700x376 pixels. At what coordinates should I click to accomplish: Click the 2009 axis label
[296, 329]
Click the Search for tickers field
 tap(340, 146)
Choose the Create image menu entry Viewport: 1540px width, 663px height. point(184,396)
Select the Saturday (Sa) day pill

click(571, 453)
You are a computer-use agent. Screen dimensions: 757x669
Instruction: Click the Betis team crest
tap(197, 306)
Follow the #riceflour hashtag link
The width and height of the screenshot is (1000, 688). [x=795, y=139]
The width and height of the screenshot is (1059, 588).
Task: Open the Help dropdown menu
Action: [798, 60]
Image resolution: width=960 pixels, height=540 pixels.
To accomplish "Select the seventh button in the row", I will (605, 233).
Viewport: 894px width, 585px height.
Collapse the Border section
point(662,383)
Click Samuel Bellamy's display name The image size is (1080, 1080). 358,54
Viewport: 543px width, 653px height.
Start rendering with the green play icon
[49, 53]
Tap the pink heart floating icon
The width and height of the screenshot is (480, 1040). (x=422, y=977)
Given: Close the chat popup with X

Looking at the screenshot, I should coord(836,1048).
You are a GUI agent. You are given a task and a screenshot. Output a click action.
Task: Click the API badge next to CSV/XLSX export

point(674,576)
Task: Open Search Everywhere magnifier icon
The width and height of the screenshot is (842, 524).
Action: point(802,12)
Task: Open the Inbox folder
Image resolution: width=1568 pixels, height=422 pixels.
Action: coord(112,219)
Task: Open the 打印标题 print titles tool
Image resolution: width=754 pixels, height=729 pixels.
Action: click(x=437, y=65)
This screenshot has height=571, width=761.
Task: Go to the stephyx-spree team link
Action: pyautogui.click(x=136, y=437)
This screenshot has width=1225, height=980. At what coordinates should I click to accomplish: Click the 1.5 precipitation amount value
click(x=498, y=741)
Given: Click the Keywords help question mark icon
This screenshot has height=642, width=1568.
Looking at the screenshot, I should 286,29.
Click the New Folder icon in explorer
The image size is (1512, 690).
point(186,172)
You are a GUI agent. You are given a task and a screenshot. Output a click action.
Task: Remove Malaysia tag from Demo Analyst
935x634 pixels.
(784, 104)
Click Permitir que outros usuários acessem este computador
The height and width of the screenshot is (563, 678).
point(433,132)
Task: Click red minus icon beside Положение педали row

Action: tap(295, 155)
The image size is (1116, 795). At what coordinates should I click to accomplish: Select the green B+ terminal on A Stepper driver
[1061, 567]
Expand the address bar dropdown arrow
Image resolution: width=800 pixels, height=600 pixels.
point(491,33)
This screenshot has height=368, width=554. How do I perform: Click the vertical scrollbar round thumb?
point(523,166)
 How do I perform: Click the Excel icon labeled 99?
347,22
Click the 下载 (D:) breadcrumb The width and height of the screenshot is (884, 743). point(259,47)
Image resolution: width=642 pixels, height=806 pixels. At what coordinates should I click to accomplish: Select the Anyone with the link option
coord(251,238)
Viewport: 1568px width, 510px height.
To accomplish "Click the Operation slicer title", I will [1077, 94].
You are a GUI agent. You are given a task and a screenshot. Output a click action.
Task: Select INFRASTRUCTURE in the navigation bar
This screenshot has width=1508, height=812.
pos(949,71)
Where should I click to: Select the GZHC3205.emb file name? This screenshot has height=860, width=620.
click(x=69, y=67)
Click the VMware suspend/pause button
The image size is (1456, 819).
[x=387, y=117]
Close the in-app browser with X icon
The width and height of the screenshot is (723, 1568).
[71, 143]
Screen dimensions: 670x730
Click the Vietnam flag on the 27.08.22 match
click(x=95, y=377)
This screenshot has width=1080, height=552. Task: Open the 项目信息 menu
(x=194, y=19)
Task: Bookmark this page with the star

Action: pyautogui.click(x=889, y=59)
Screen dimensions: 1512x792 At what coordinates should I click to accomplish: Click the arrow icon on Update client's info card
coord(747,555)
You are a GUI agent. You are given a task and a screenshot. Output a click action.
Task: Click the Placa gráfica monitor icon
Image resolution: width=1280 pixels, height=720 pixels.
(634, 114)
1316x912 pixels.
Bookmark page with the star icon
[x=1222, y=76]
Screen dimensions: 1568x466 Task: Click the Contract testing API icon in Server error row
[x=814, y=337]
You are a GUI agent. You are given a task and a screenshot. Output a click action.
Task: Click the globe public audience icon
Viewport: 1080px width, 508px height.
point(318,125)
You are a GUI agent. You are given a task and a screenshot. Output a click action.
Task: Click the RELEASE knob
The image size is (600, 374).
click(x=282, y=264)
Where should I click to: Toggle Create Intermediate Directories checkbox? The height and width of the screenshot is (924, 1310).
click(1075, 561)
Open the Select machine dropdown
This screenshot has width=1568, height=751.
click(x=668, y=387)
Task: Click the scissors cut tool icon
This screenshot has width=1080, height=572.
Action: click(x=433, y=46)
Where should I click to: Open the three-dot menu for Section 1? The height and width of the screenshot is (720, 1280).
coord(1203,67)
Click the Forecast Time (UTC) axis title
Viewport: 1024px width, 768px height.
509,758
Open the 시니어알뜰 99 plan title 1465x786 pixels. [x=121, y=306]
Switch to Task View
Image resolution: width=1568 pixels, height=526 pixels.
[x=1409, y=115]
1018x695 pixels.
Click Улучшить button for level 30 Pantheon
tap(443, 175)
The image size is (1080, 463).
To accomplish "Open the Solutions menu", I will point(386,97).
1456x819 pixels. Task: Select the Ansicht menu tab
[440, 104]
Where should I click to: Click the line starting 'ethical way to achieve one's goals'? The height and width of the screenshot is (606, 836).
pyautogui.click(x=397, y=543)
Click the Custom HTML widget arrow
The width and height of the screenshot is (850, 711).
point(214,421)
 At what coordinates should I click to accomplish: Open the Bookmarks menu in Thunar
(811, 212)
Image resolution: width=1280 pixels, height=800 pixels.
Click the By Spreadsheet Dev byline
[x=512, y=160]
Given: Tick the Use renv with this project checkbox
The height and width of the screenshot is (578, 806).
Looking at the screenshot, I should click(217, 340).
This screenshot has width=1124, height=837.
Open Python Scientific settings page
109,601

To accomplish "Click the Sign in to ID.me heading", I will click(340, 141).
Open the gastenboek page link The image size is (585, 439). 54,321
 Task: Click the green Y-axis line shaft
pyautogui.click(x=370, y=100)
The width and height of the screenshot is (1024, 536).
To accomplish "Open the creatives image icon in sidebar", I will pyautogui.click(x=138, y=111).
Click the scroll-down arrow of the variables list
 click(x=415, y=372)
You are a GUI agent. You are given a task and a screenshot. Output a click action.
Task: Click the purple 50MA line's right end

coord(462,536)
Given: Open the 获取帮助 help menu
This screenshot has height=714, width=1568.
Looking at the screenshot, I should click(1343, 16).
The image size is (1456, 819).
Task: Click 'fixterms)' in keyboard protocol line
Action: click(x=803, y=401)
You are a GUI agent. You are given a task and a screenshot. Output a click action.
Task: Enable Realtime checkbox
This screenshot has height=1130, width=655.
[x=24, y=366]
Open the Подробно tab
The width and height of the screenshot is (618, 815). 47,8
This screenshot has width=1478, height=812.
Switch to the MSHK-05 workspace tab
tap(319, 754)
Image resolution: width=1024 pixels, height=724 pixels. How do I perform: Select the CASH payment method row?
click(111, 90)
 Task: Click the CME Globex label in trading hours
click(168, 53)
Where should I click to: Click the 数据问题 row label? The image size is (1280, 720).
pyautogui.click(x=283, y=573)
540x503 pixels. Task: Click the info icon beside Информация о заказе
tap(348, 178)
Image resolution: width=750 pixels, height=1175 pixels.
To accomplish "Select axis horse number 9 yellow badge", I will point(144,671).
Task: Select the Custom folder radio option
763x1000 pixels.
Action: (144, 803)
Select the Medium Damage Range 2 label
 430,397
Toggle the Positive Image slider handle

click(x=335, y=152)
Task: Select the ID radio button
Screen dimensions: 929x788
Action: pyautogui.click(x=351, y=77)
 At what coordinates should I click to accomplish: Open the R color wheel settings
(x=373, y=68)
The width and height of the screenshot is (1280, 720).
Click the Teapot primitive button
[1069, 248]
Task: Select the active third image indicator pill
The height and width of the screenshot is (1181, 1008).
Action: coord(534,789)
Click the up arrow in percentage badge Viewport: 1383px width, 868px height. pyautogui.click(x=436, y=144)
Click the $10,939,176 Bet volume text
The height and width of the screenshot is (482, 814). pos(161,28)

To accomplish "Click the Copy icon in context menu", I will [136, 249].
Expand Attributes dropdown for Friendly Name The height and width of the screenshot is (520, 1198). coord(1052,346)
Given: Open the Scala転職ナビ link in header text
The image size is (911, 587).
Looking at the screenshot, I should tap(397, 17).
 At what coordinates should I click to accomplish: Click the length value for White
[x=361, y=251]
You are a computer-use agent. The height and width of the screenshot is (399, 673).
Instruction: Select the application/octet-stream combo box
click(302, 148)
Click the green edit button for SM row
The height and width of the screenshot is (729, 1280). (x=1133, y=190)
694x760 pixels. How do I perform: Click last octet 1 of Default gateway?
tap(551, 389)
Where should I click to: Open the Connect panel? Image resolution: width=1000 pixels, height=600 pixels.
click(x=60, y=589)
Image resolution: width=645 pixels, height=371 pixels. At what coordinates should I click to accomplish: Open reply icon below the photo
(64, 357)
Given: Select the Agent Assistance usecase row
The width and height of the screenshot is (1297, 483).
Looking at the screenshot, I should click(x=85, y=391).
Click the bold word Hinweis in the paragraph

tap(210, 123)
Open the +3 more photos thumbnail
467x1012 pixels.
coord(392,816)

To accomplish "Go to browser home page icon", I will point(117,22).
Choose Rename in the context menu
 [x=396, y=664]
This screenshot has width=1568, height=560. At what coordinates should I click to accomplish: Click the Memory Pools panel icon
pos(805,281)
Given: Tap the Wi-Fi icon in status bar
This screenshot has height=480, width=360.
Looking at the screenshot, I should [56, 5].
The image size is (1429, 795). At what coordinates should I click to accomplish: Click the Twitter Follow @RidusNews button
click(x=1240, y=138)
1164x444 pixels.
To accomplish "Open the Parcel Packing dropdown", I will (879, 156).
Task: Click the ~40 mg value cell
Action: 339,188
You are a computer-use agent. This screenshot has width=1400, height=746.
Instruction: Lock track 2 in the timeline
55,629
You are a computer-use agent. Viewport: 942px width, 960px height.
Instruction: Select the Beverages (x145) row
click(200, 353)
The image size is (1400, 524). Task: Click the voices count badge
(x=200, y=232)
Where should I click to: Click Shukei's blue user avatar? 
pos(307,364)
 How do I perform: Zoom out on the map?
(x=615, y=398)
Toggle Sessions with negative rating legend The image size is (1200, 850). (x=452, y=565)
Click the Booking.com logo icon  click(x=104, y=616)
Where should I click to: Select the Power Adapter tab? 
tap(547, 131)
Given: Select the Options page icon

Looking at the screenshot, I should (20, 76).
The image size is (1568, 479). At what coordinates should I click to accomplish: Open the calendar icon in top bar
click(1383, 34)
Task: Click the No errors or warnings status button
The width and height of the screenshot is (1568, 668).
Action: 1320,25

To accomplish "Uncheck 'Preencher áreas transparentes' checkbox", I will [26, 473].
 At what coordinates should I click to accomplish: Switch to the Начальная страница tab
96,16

Work to complete =>
Look above for the line containing "Image resolution: width=754" and the line containing "Given: Click the". Transcribe both, with the lines between them, exactly.

Response to the task =>
Image resolution: width=754 pixels, height=729 pixels.
Action: click(x=437, y=65)
This screenshot has height=571, width=761.
Task: Go to the stephyx-spree team link
Action: pyautogui.click(x=136, y=437)
This screenshot has width=1225, height=980. At what coordinates should I click to accomplish: Click the 1.5 precipitation amount value
click(x=498, y=741)
Given: Click the Keywords help question mark icon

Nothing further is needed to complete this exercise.